Cyberpunk 2077 release discussion

There’s a file called launch.exe in the files directory. You didn’t see anything in that directory?

It’s literally just a completely blank screen (aside from the normal background)–nothing to click on at all.

I’ll try it again tonight, though. Maybe it’s somehow reset since I tried it last. I went back to a save before the mission trigger just in case there was a workaround I missed.

Well, it actually worked this time. I forget if I tried a complete shutdown/restart previously. I’ve found a few missions where reloading did not fix the bug, but where completely exiting the game and reloading did. Like one case where all the fast travel points got set to inaccessible, despite not having an active mission. Reloading didn’t fix that, but restarting did.

Got the last achievement for Cyberpunk yesterday. This makes it the fifth game I’ve gotten 100% on in Steam in the 21 years I’ve been using it.

Congrats! I have 21 perfect games, but I’m very far off from 100% on Cyberpunk. It’s kinda funny how different my playstyle is from the average. I have “King of Swords”, which only 3.7% of players have; but don’t have “True Soldier”, which 46% of players have.

I don’t know why I even bother collecting guns. I almost never use them. Though a few bosses virtually require them.
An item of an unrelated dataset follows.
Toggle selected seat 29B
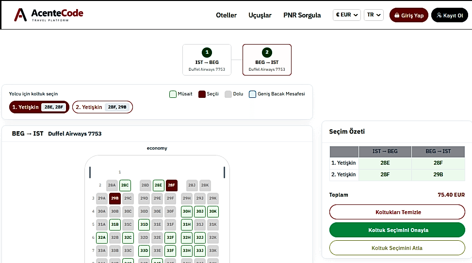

The last achievement I got was for using the Distract quickhack 30 times. It took me forever to get it, because I got Distract and Bait confused, and kept using the wrong hack.

King of Swords was my second-to-last, because fuck Songbird.

It sounds like you do not vary your play-style much.

I don’t either. I keep re-playing games promising myself that this time I will do things differently and then…I do the same thing I did before (mostly).

I still have fun…I’m fine with it. But I have wondered why I do that (e.g. I have played the Mass Effect series maybe a dozen times…never done a renegade run…and I have promised myself more than once that this time I will do a renegade run…nope).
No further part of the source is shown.